** Recorded information **
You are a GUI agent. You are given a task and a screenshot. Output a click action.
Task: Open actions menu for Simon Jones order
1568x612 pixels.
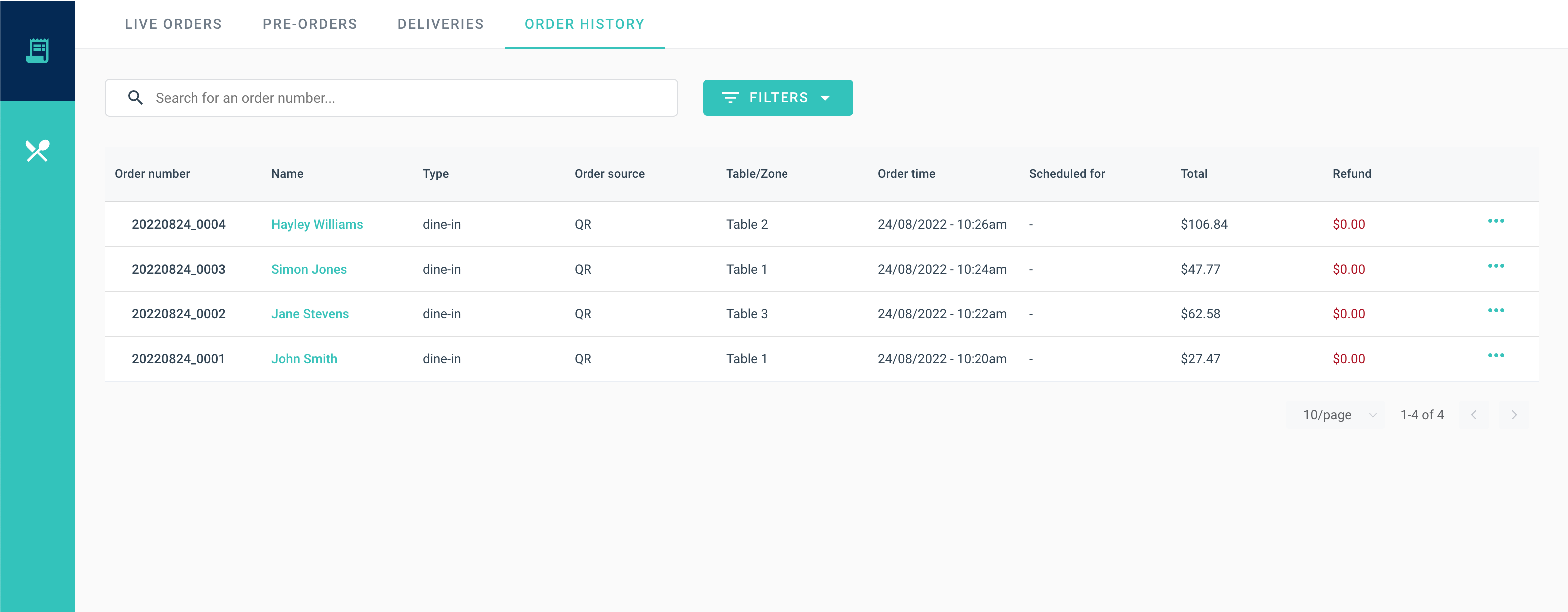[x=1496, y=266]
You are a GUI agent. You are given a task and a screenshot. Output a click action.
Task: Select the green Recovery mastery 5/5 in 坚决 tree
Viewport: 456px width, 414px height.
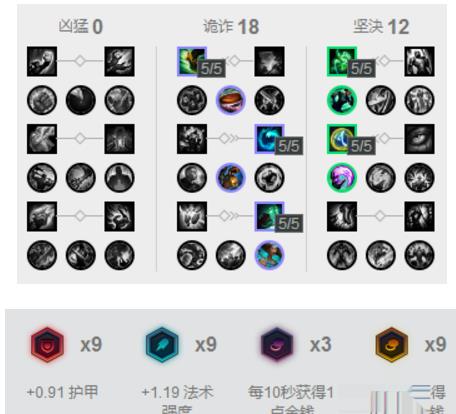(342, 61)
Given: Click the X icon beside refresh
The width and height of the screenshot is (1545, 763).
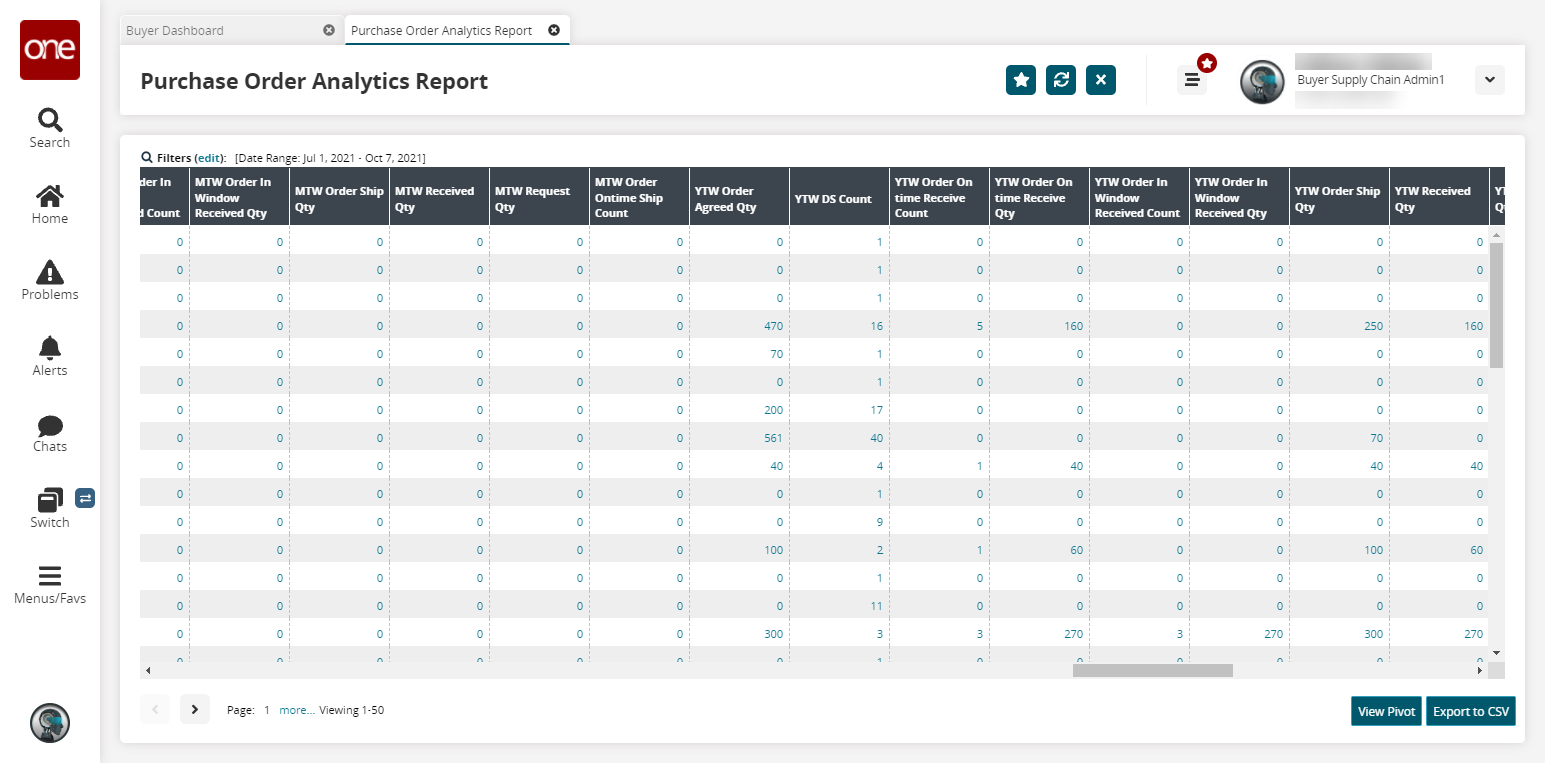Looking at the screenshot, I should 1100,80.
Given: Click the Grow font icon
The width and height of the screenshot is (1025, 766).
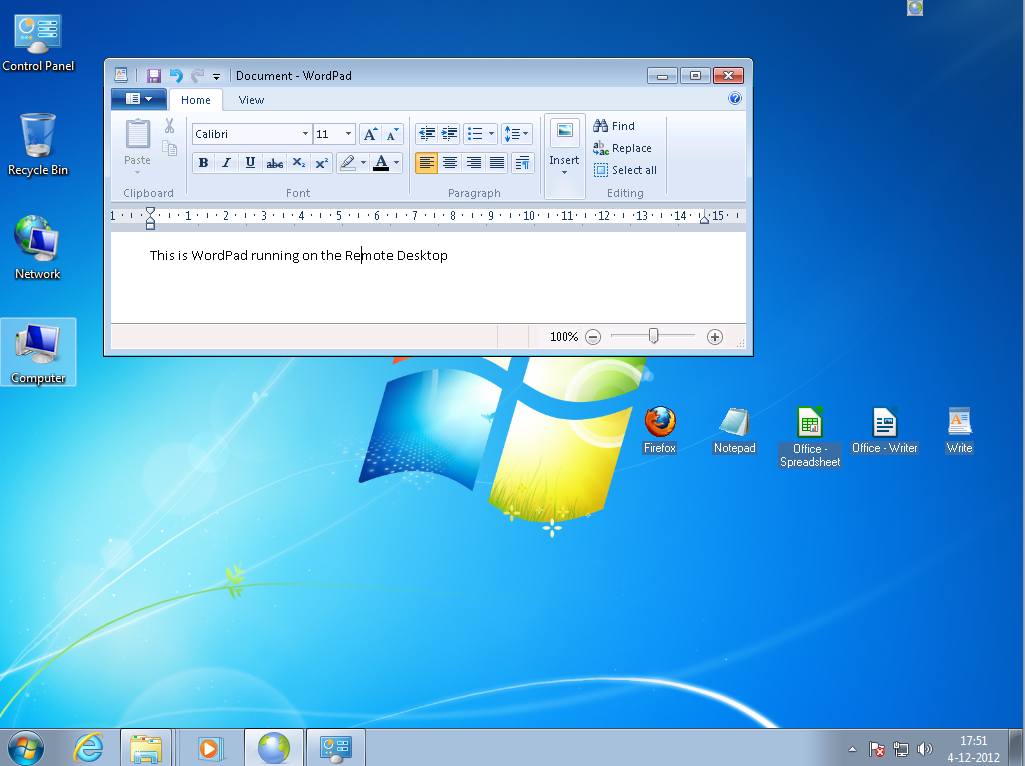Looking at the screenshot, I should [370, 134].
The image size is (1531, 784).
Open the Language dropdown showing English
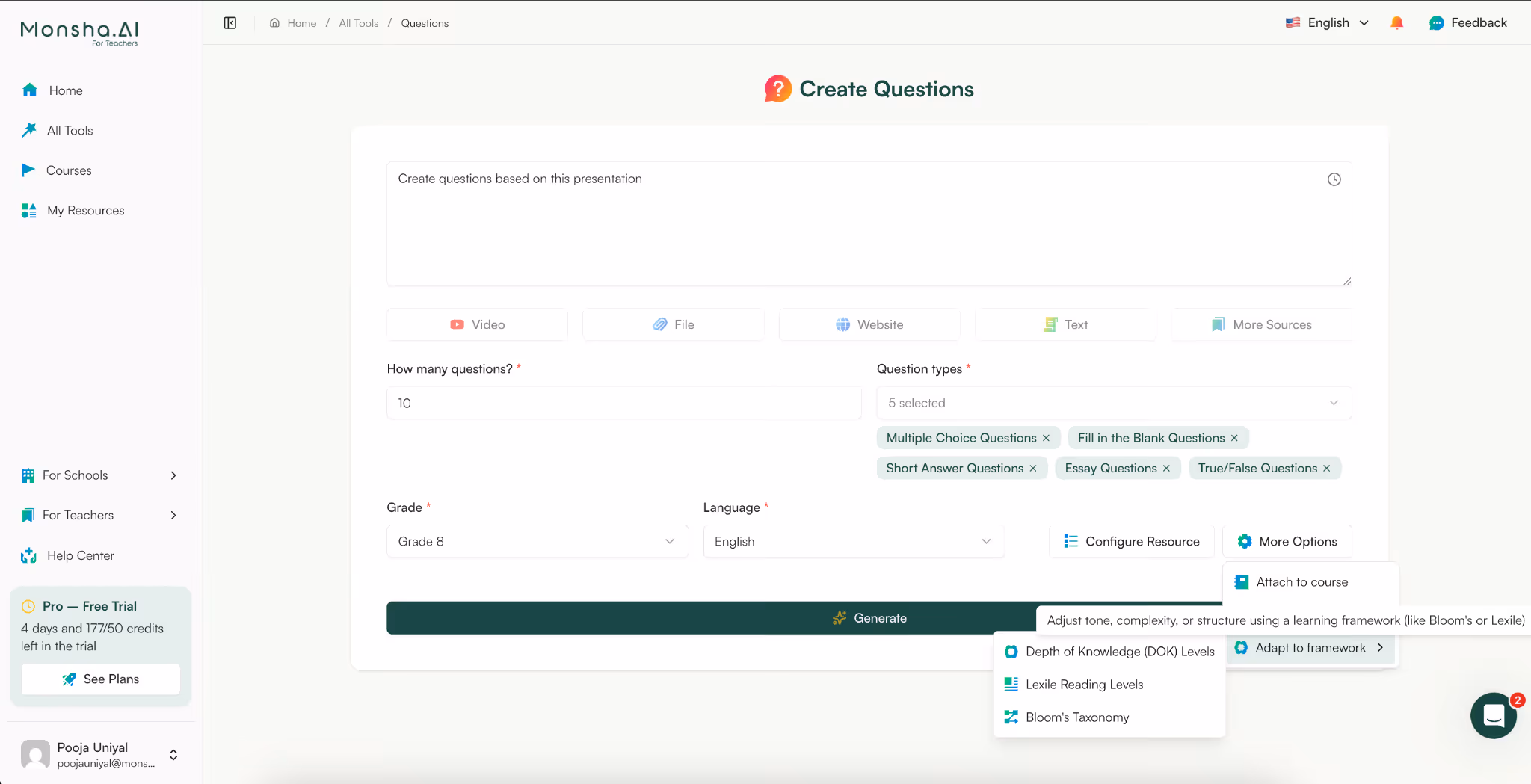click(852, 541)
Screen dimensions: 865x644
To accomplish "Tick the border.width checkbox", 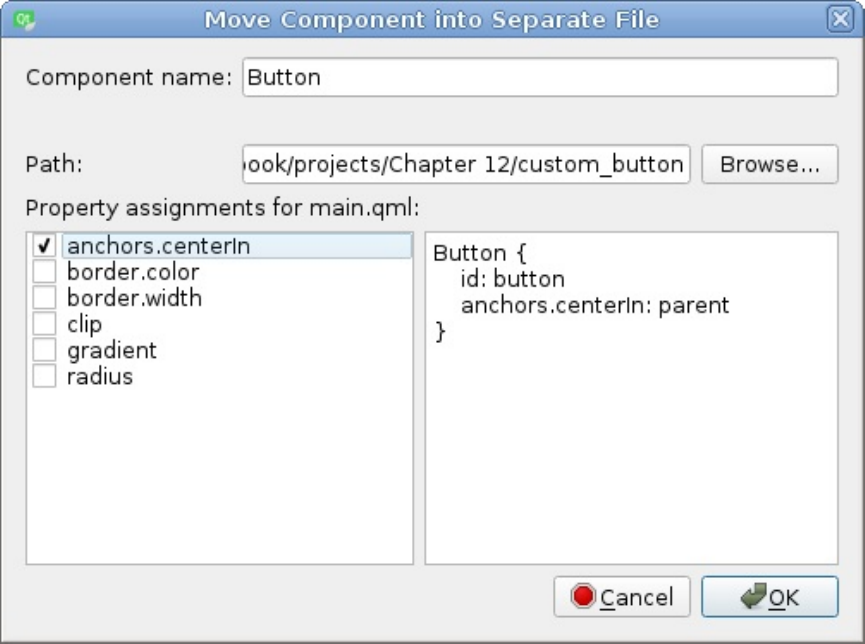I will pyautogui.click(x=45, y=298).
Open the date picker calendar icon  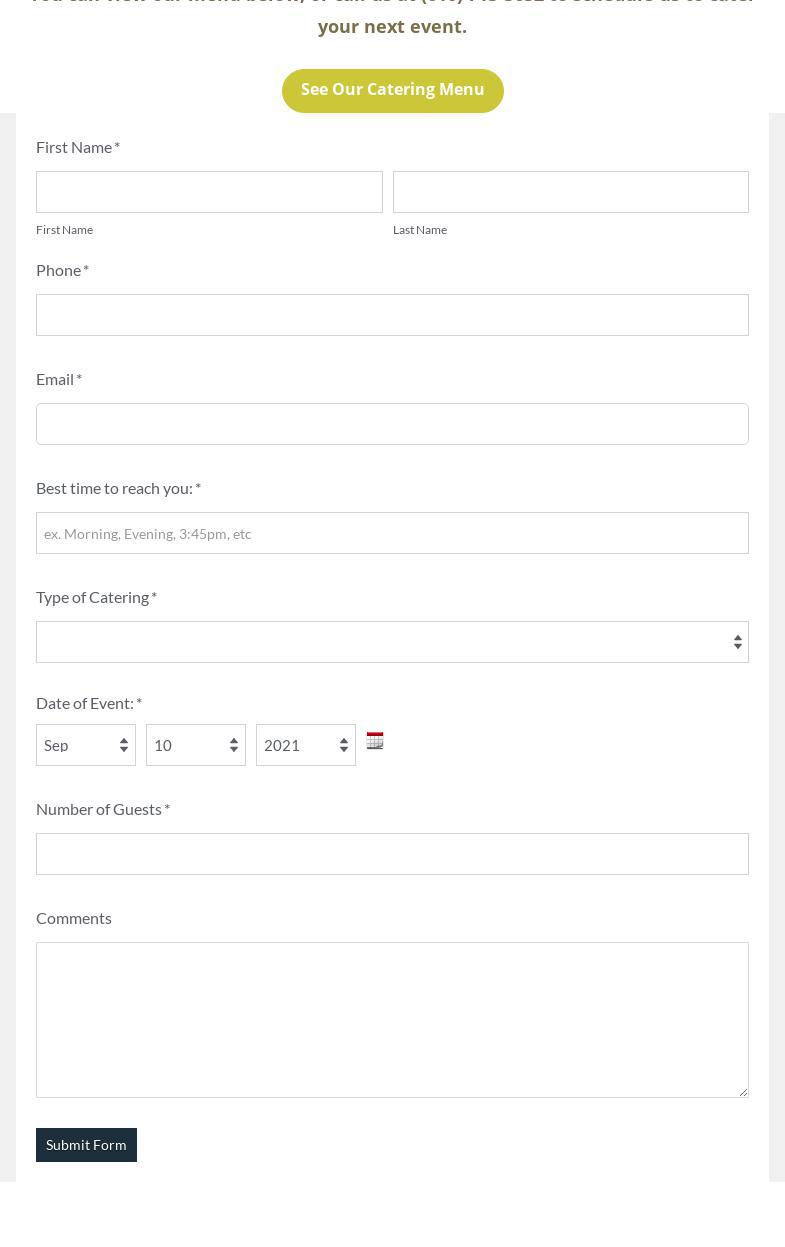coord(375,741)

** The task **
Turn the rows from the line containing "Given: Click the X icon beside refresh" through the line containing "Looking at the screenshot, I should [370, 134].", inclusive, into a JSON list of strings with one string per line, skipping blank lines and leaving out the pictures.

** Finished task **
[
  "Given: Click the X icon beside refresh",
  "The width and height of the screenshot is (1545, 763).",
  "Looking at the screenshot, I should 1100,80.",
  "Given: Click the Grow font icon",
  "The width and height of the screenshot is (1025, 766).",
  "Looking at the screenshot, I should [370, 134]."
]